Every single entry needs to appear again exactly as given.

(EXCERPTED DATA begins)

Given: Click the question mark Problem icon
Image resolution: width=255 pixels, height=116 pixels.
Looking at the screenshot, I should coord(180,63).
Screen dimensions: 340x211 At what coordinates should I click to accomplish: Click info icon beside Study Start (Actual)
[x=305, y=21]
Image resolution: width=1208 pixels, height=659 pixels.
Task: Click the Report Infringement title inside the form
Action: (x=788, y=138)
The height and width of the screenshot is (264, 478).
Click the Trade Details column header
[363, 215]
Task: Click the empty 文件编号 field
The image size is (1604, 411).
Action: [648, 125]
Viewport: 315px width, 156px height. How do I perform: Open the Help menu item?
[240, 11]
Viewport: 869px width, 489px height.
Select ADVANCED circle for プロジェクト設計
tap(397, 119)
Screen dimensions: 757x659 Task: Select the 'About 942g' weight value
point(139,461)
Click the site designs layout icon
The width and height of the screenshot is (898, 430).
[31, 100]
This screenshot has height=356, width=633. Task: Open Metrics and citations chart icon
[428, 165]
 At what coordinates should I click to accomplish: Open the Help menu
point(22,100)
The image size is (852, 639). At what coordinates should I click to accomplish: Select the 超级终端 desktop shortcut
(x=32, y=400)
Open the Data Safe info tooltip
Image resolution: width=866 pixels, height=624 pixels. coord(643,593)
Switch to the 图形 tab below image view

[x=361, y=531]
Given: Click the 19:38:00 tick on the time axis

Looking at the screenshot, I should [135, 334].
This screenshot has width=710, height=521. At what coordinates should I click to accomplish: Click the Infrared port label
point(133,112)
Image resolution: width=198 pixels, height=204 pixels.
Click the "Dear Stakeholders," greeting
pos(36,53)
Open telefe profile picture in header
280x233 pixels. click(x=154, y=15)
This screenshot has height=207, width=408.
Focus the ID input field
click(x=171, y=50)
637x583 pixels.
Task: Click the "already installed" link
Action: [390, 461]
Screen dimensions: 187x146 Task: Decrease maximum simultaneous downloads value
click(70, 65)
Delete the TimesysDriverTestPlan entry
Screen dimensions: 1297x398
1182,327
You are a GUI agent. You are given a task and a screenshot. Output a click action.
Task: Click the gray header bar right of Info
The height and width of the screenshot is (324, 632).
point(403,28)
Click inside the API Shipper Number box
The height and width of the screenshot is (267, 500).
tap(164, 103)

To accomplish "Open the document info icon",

(EXCERPTED DATA ends)

RESULT FOR THIS TASK:
Given: Click the question mark Problem icon
Image resolution: width=255 pixels, height=116 pixels.
Looking at the screenshot, I should coord(180,63).
Screen dimensions: 340x211 At what coordinates should I click to accomplish: Click info icon beside Study Start (Actual)
[x=305, y=21]
Image resolution: width=1208 pixels, height=659 pixels.
Task: Click the Report Infringement title inside the form
Action: (x=788, y=138)
The height and width of the screenshot is (264, 478).
Click the Trade Details column header
[363, 215]
Task: Click the empty 文件编号 field
The image size is (1604, 411).
Action: [648, 125]
Viewport: 315px width, 156px height. How do I perform: Open the Help menu item?
[240, 11]
Viewport: 869px width, 489px height.
Select ADVANCED circle for プロジェクト設計
tap(397, 119)
Screen dimensions: 757x659 Task: Select the 'About 942g' weight value
point(139,461)
Click the site designs layout icon
The width and height of the screenshot is (898, 430).
[31, 100]
This screenshot has height=356, width=633. Task: Open Metrics and citations chart icon
[428, 165]
 At what coordinates should I click to accomplish: Open the Help menu
point(22,100)
The image size is (852, 639). At what coordinates should I click to accomplish: Select the 超级终端 desktop shortcut
(x=32, y=400)
Open the Data Safe info tooltip
Image resolution: width=866 pixels, height=624 pixels. coord(643,593)
Switch to the 图形 tab below image view

[x=361, y=531]
Given: Click the 19:38:00 tick on the time axis

Looking at the screenshot, I should [135, 334].
This screenshot has width=710, height=521. At what coordinates should I click to accomplish: Click the Infrared port label
point(133,112)
Image resolution: width=198 pixels, height=204 pixels.
Click the "Dear Stakeholders," greeting
pos(36,53)
Open telefe profile picture in header
280x233 pixels. click(x=154, y=15)
This screenshot has height=207, width=408.
Focus the ID input field
click(x=171, y=50)
637x583 pixels.
Task: Click the "already installed" link
Action: [390, 461]
Screen dimensions: 187x146 Task: Decrease maximum simultaneous downloads value
click(70, 65)
Delete the TimesysDriverTestPlan entry
Screen dimensions: 1297x398
1182,327
You are a GUI agent. You are given a task and a screenshot. Output a click action.
Task: Click the gray header bar right of Info
The height and width of the screenshot is (324, 632).
point(403,28)
Click inside the API Shipper Number box
The height and width of the screenshot is (267, 500).
tap(164, 103)

To accomplish "Open the document info icon",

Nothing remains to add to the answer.